И все же, как по кругу, разговор начинался с войны и возвращался к войне. Говорили о недавнем разгроме немцев под Москвой, о великой печали разорения и о могучей силе грядущих ударов по врагу.

Когда кто-нибудь упоминал о боях на Калининском фронте, Тюкин хватался за кисет и начинал дымить цигаркой. У него была своя дума. Высоковск… Будогощь… Чудово… Это все на путях к родным местам, к небольшой деревушке на Псковщине, откуда весной сорок первого года уехал он в Забайкалье, с поручением от колхозников-переселенцев. Да, второй раз за год едет он на восток. Тогда ехал с надеждами, был здоров, полон сил. А теперь? Перебиты обе ноги, он потерял власть над своим телом, выбыл из строя. И едет в какую-то неведомую Чалдонку, где ни одной знакомой души. Если бы не письмо Алексеево… И он курил, курил…

А люди в вагоне между разговорами заботились друг о друге с суровой и нежной простотой: наливали в кружки кипятку, угощали вареной картошкой, подбадривали теплым словом, грубоватой шуткой.

Вблизи Иркутска Тюкина, по его просьбе, усадили у раскрытых дверей. Морозный ветер овевал худое лицо солдата, заросшее вкруговую мягкой рыжеватой бородой. Он задумчиво оглядывал заснеженные темные леса, что придвинулись вплотную к железной дороге, волнистую гряду сопок, многоверстные улицы восточносибирских деревень. Говорят, за Малханским хребтом, за кедровыми лесами, по реке Красный Чикой — хорошие, плодородные земли. Так вот же и осмотреться не успел — война грянула! А на Псковщине остались Татьяна и малыши…

Поезд, еще не остановился, а шумливые матросы выскочили из вагона — «пошарить съестного». Будто с обжитым домом, расставались с вагоном донбасские и минские беженцы. Отправились на вокзал алданские геологи. И старушонка, наказав внукам, «с места чтоб не трогались», хотя они и так таились в своем углу, слезла, охая, по неудобной лесенке: «Может, молочка достану». Только Тюкин сидел у дверей на чьем-то сундучке и, опираясь на костыль, наблюдал за пестрой вокзальной сутолокой. Матросские бушлаты, армейские ватники, серые шинели…

Мимо эшелона пробегали красноармейцы с котелками и флягами, голосистые старики и старухи с узлами и корзинками, встрепанные женщины с детьми на руках.
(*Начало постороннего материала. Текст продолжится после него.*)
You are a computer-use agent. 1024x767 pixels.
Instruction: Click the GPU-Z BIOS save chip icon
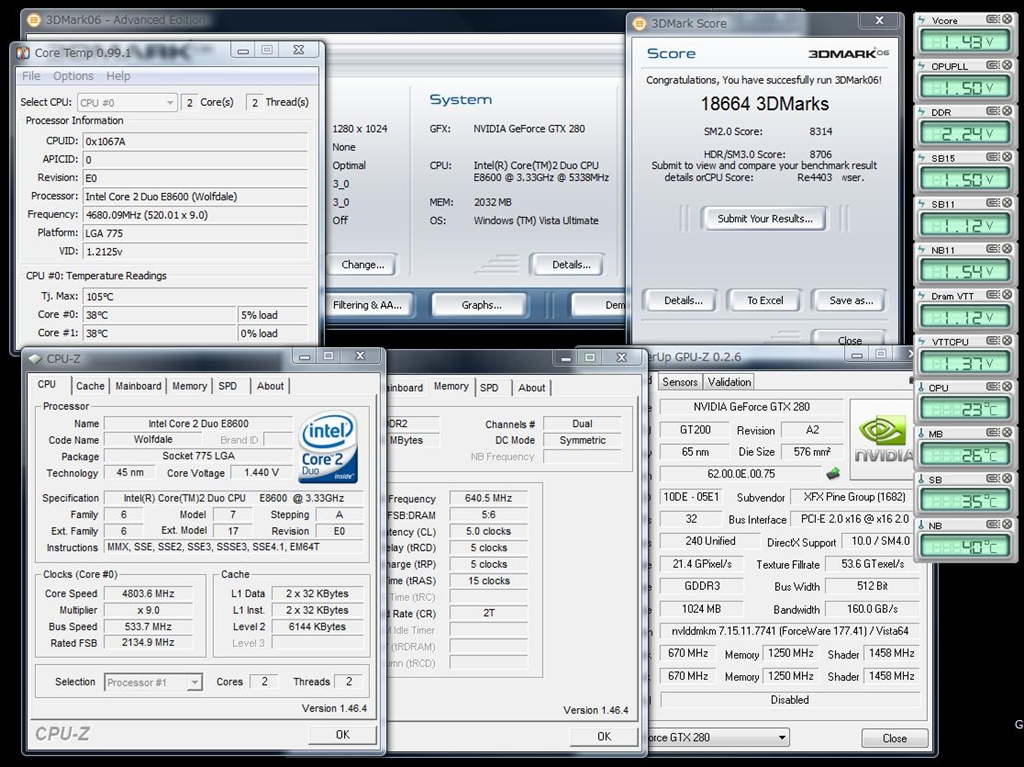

Тюкин видел край платформы, а на ней железный столб с черным раструбом громкоговорителя. Черная труба вдруг зашуршала, зафуркала, и к столбу сразу набежали люди. Замерли сразу все: и красноармейцы, и старики, и ребятня.

— «В последний час… поражение генерала Гудериана… Наши войска заняли город Калугу…»

И снова вокзальная платформа и проходы между эшелонами вскипели шумам и толкотней, и снова замельтешили люди и вещи.